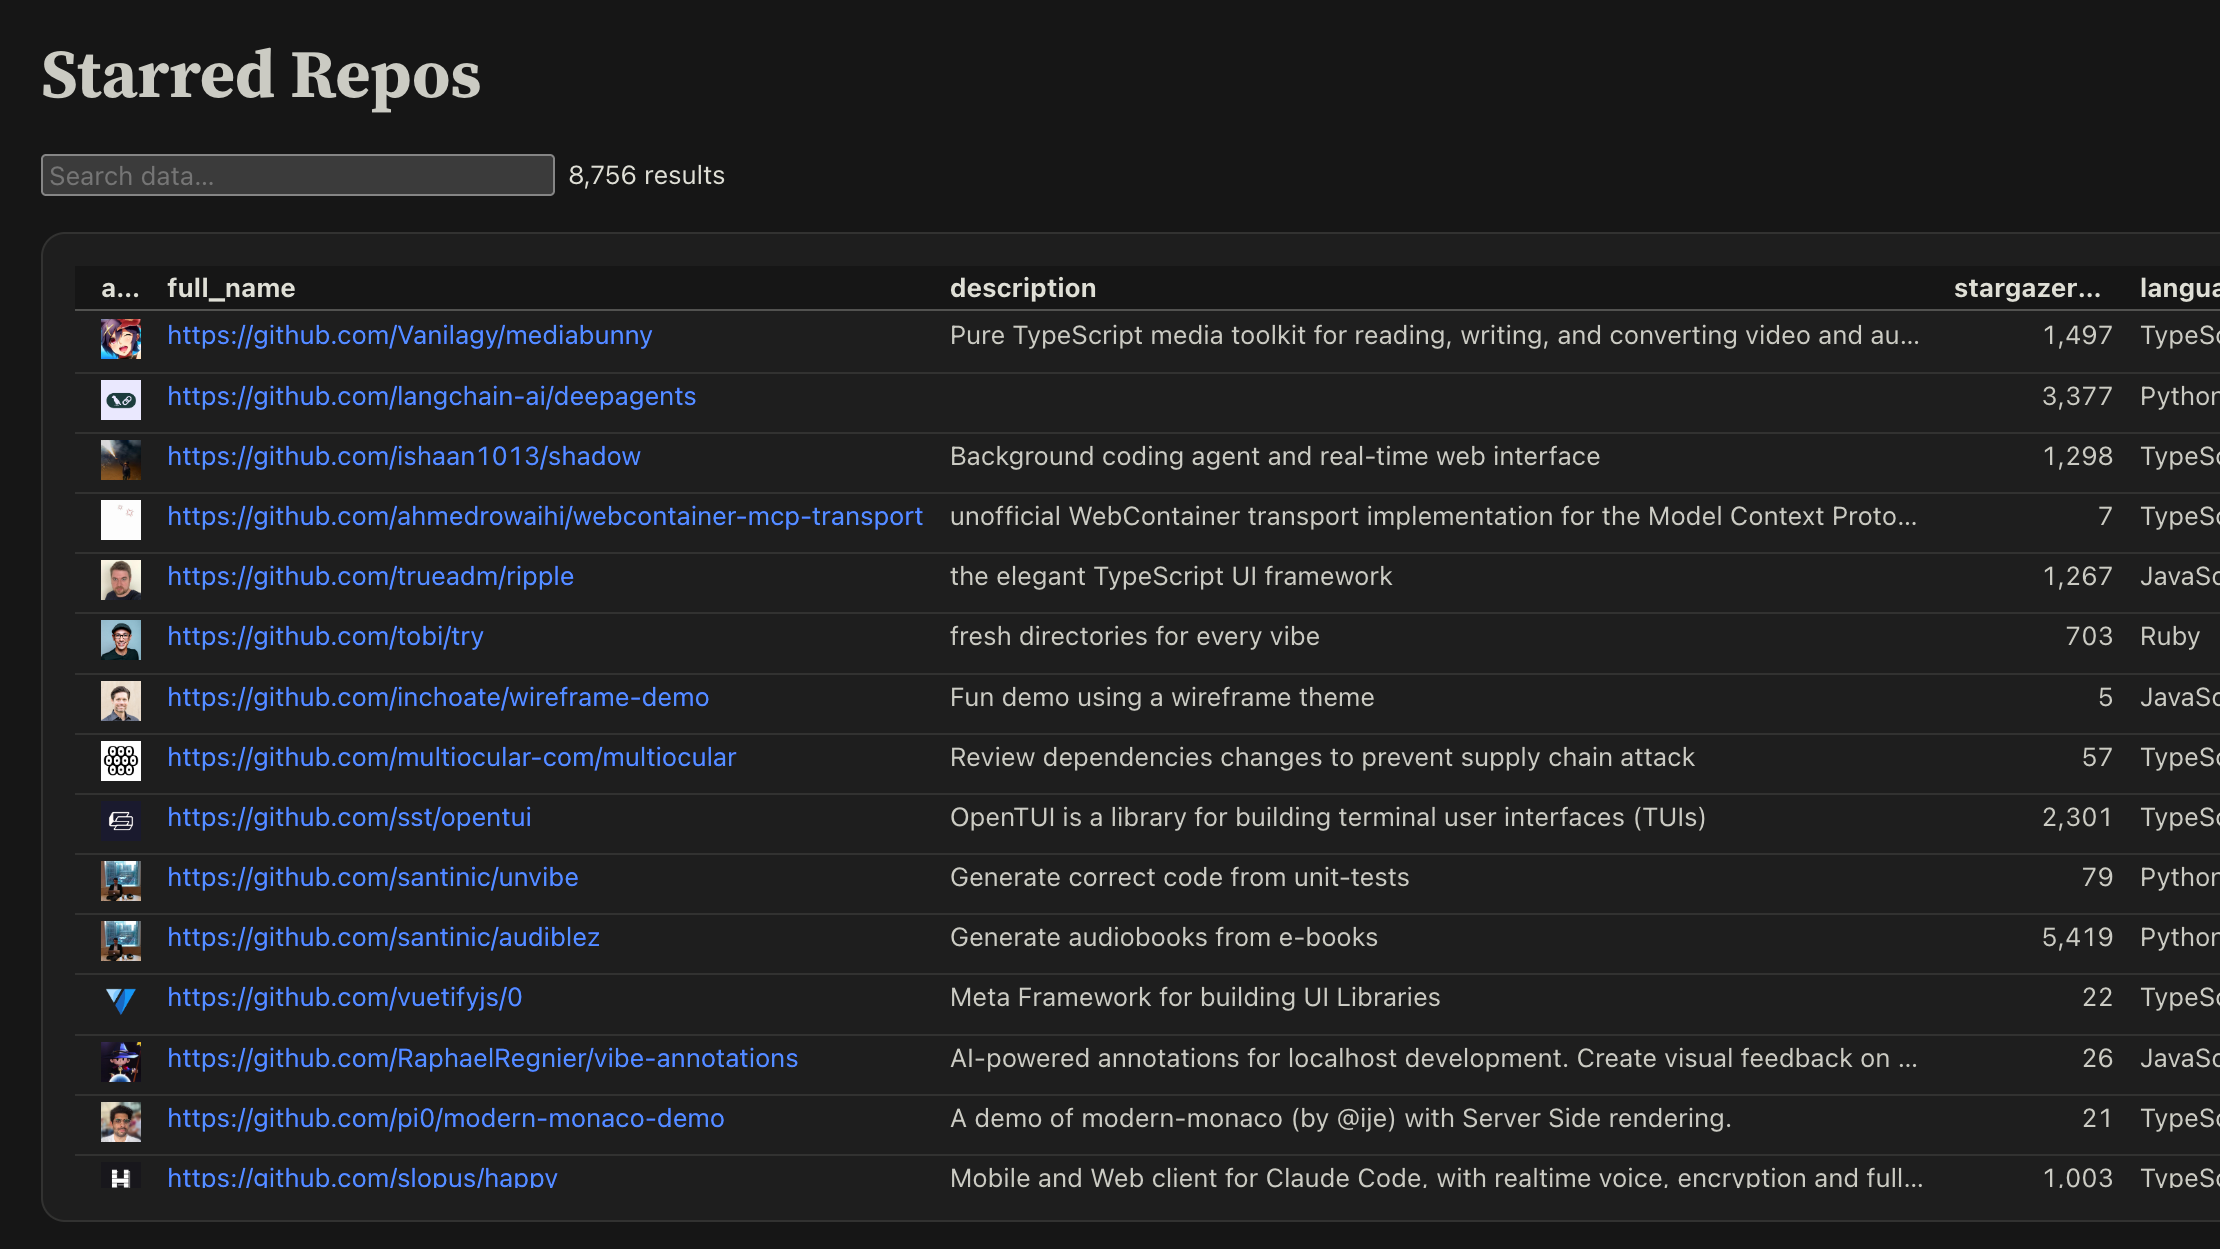Image resolution: width=2220 pixels, height=1249 pixels.
Task: Open the Vanilagy/mediabunny repo link
Action: click(409, 335)
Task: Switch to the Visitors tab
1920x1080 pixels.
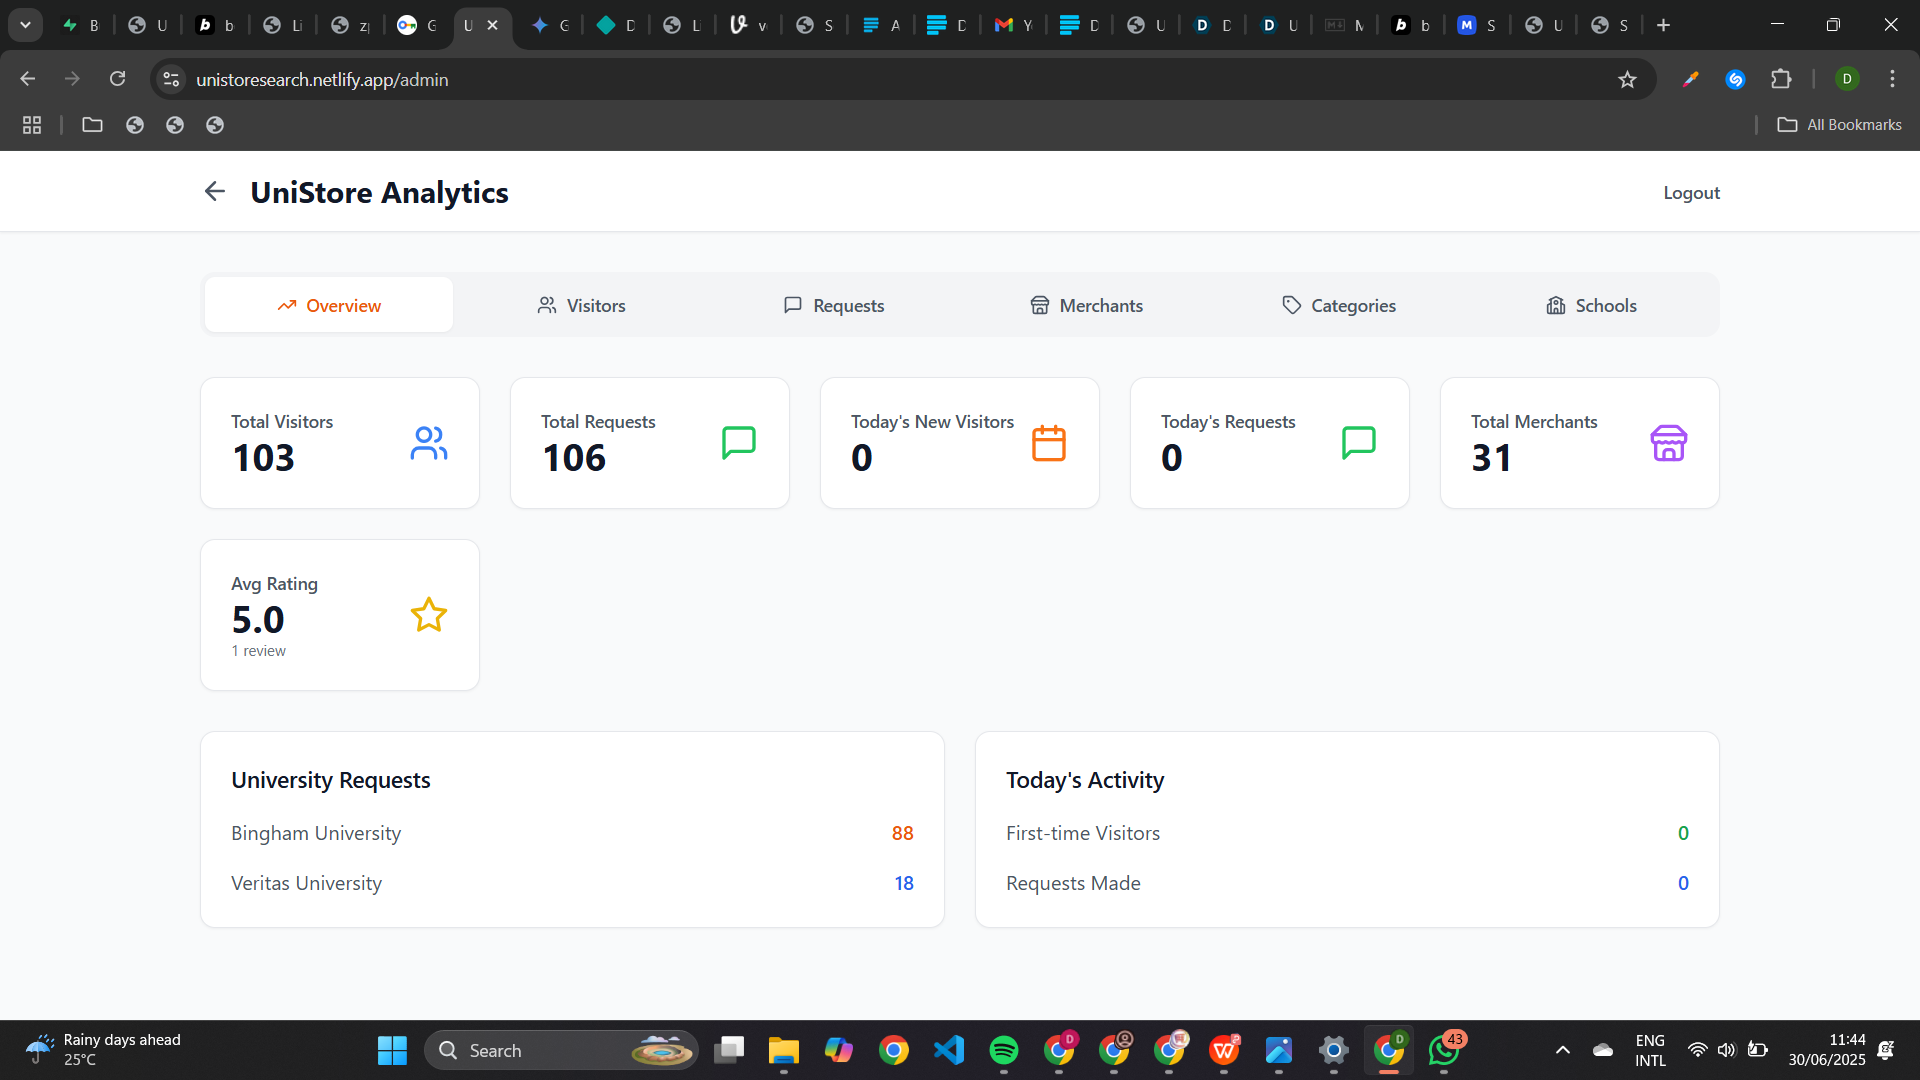Action: tap(581, 305)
.....
• DESCRIPTION OF THE TASK
The answer must be an exact copy of the lines from the one that holds "Task: Switch to the Visitors tab" through the end of the data, both included, with no pictures.

• ANSWER SECTION
Task: Switch to the Visitors tab
1920x1080 pixels.
Action: tap(581, 305)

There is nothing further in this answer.